Your answer must be the exact lines from the one holding "Open the 仿真 (S) menu" through the last line of the records below, with no pictures.

Stored records —
┌────────

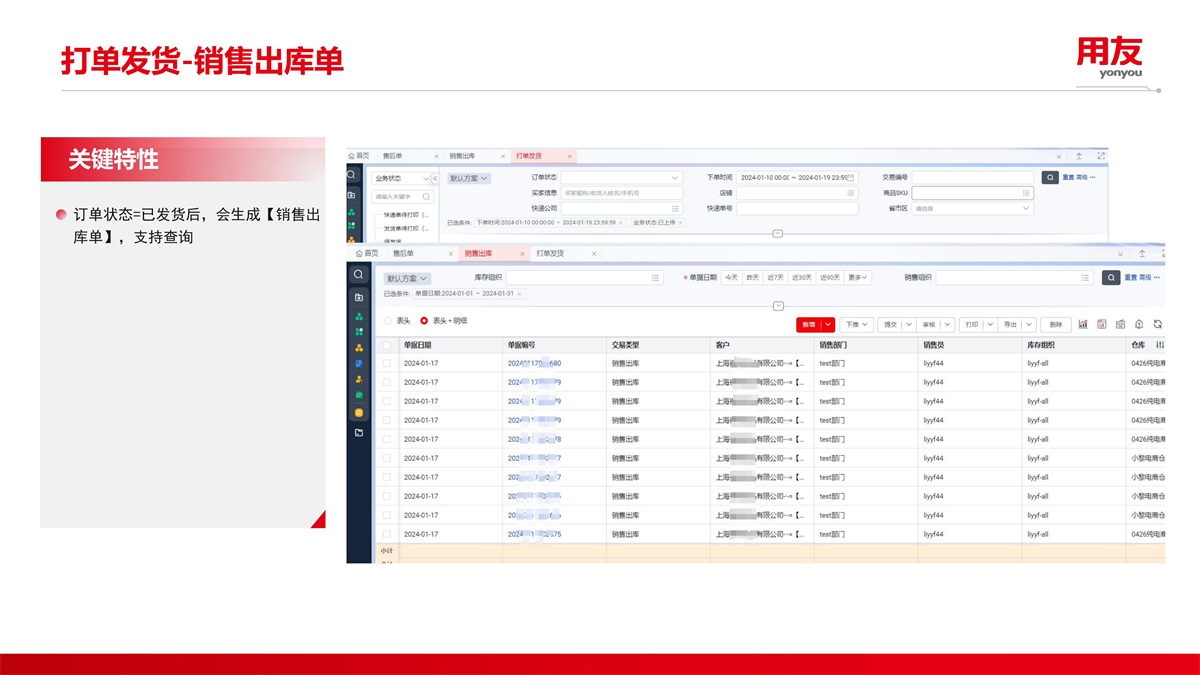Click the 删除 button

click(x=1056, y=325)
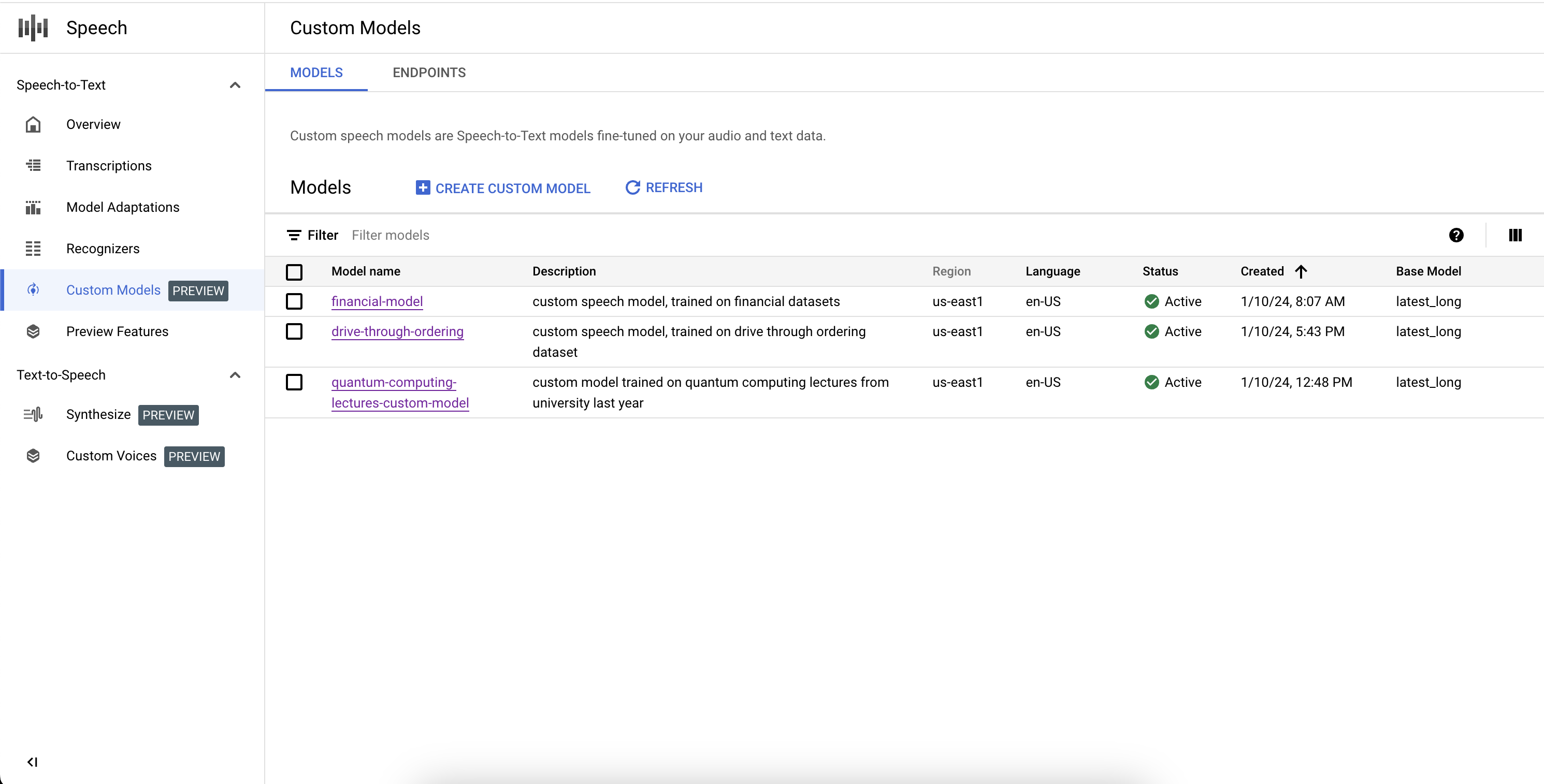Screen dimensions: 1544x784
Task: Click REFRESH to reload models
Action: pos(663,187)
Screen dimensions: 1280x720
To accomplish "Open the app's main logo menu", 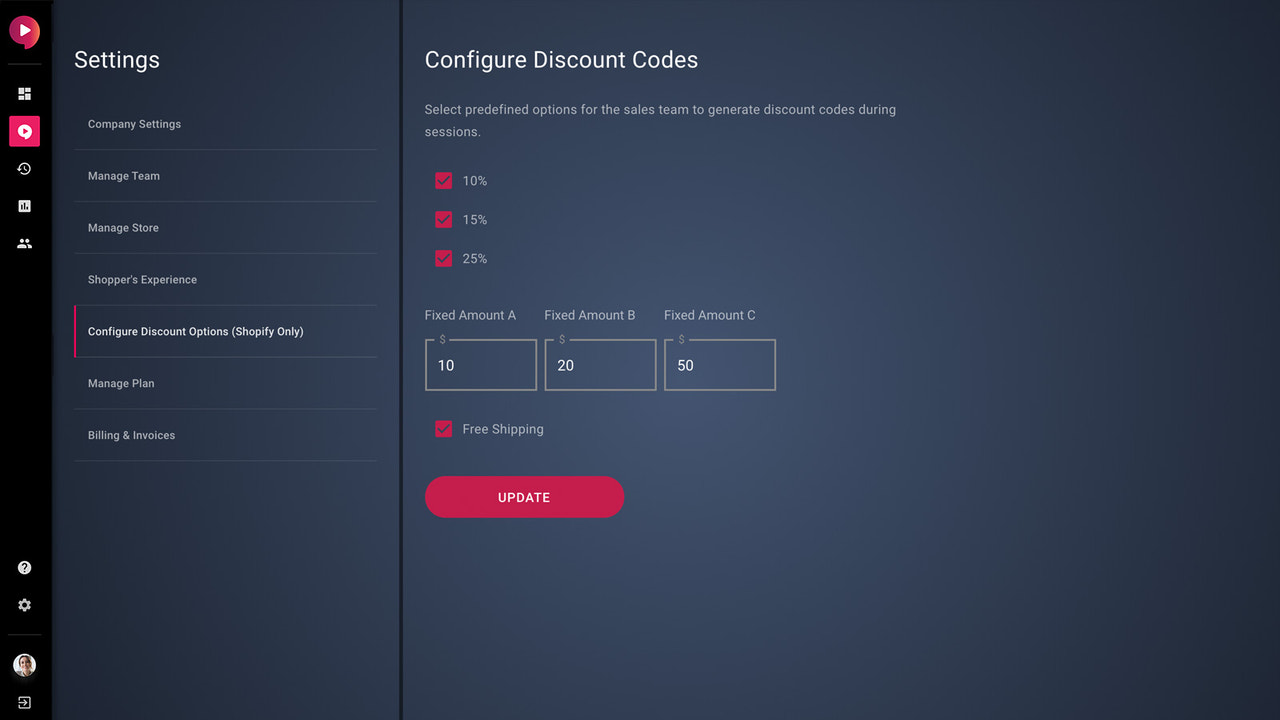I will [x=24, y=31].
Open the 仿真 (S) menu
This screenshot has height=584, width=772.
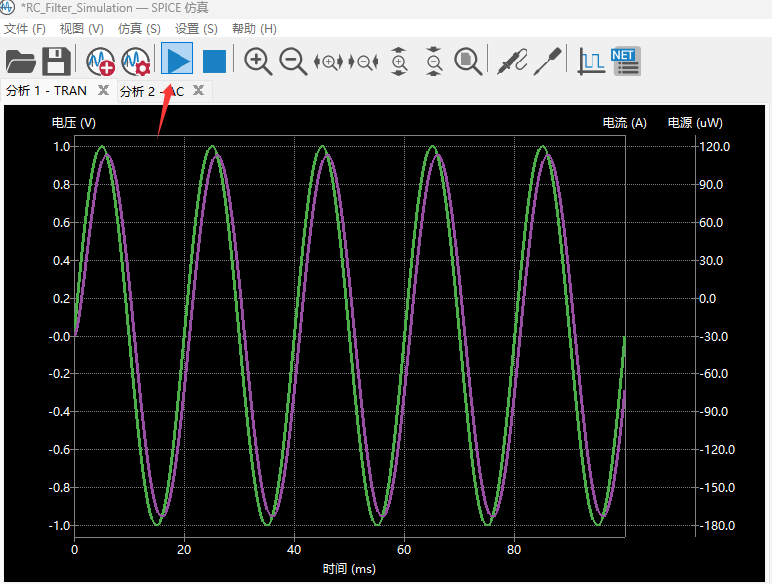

└────────

Exercise output —
Open the 仿真 (S) menu
This screenshot has height=584, width=772.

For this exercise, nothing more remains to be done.